Kjkinney commented 5 years ago

@1Gump heading hold originally existed to force the plane wings level and maintain heading at a certain horizontal distance from the land point. This is allegedly somewhat helpful for a wheeled airplane so that it's not landing with a wing low, or in a crab. The issue with this is that the plane can get blown off course laterally due to it forcing the heading and limiting roll of the aircraft, as well causing this bug to occur.

What setting it to 0 does is allow the plane to follow the "waypoint track" up to and past the land waypoint with full yaw and pitch control, greatly improving lateral landing accuracy. We use belly landing aircraft, so the wing low or crab landing does not affect us on landing.

1Gump commented 5 years ago

@1Gump heading hold originally existed to force the plane wings level and maintain heading at a certain horizontal distance from the land point. This is allegedly somewhat helpful for a wheeled airplane so that it's not landing with a wing low, or in a crab. The issue with this is that the plane can get blown off course laterally due to it forcing the heading and limiting roll of the aircraft, as well causing this bug to occur. What setting it to 0 does is allow the plane to follow the "waypoint track" up to and past the land waypoint with full yaw and pitch control, greatly improving lateral landing accuracy. We use belly landing aircraft, so the wing low or crab landing does not affect us on landing.

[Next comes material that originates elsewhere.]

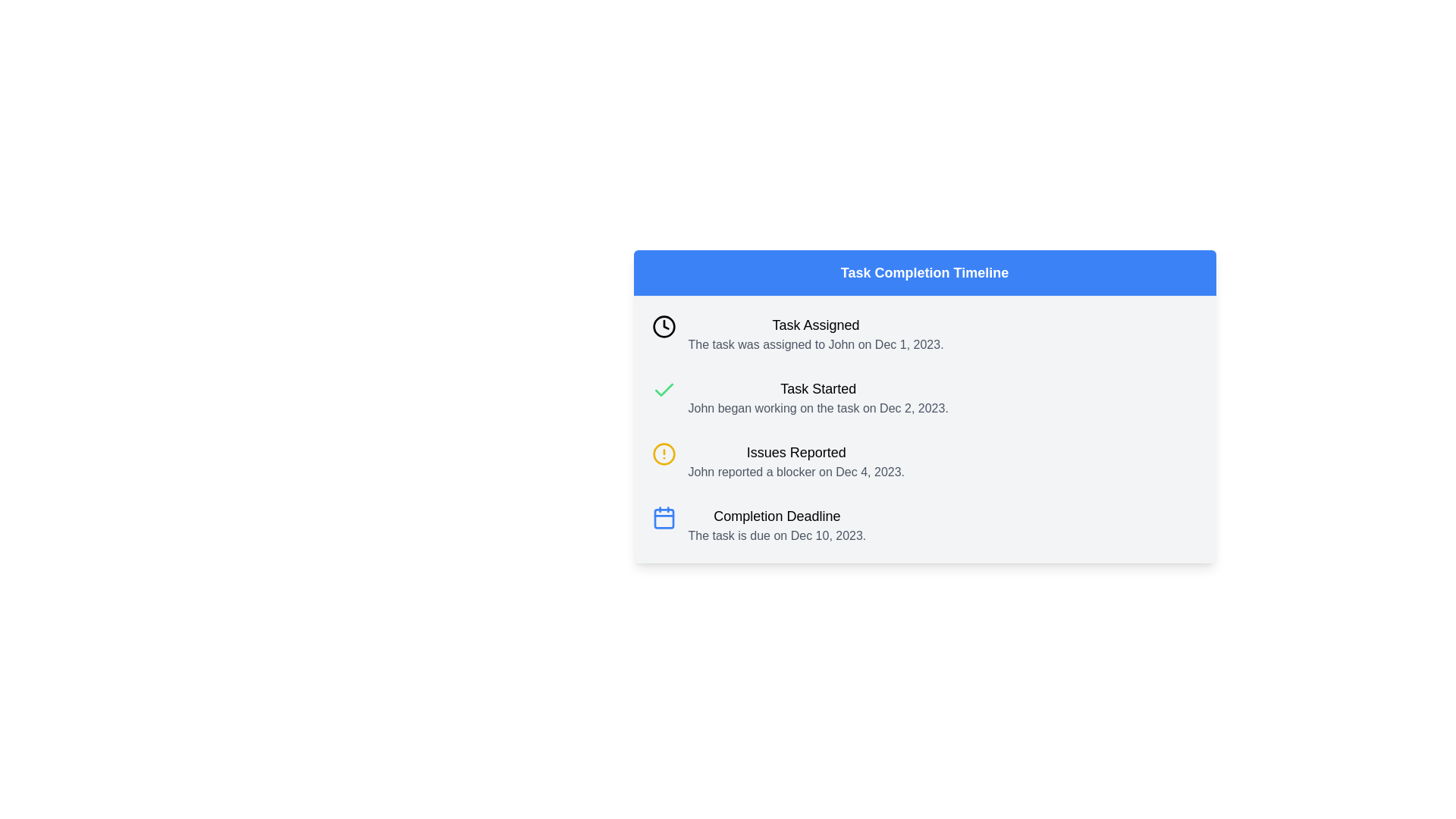  I want to click on the Text label that marks the milestone indicating when the task began, located in the timeline interface between 'Task Assigned' and 'Issues Reported', so click(817, 388).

! that's exactly opposite of what I expected HH to do. "Heading" invokes a thought of direction, not attitude. I thought the gyro/accel would normally be working to stabilize the attitude of the plane to prevent dropping a wing. Crabbing, though, does make sense in a directional heading hold with crosswind situation. Interpreting "heading" as the airframe fuselage pointed direction, I could see how this would cause a drift off course. i have certainly had trouble with the plane staying the course in a straight line, as you mentioned lateral landing accuracy, especially in crosswinds. i DID notice, however, the plane correct for a crab before touchdown (which was a pleasant surprise). i'm certainly curious now (uh oh). With larger, faster planes, a crab landing is much more consquential to the gear...dang i hate tradeoffs.

Antiheavy commented 5 years ago

"Heading" invokes a thought of direction, not attitude

In the aircraft world heading typically refers to the direction the nose is pointed (sometimes people call yaw and heading equal to eachother, but this sort of depends on what coordinate system you are referring to). this web page has a decent description about what "heading" means in the aircraft sense: http://www.chrobotics.com/library/heading-course-and-crab-angle

1Gump commented 5 years ago

thx a bunch @Antiheavy. good and helpful lesson.

stale[bot] commented 4 years ago

This issue has been automatically marked as stale because it has not had recent activity. Thank you for your contributions.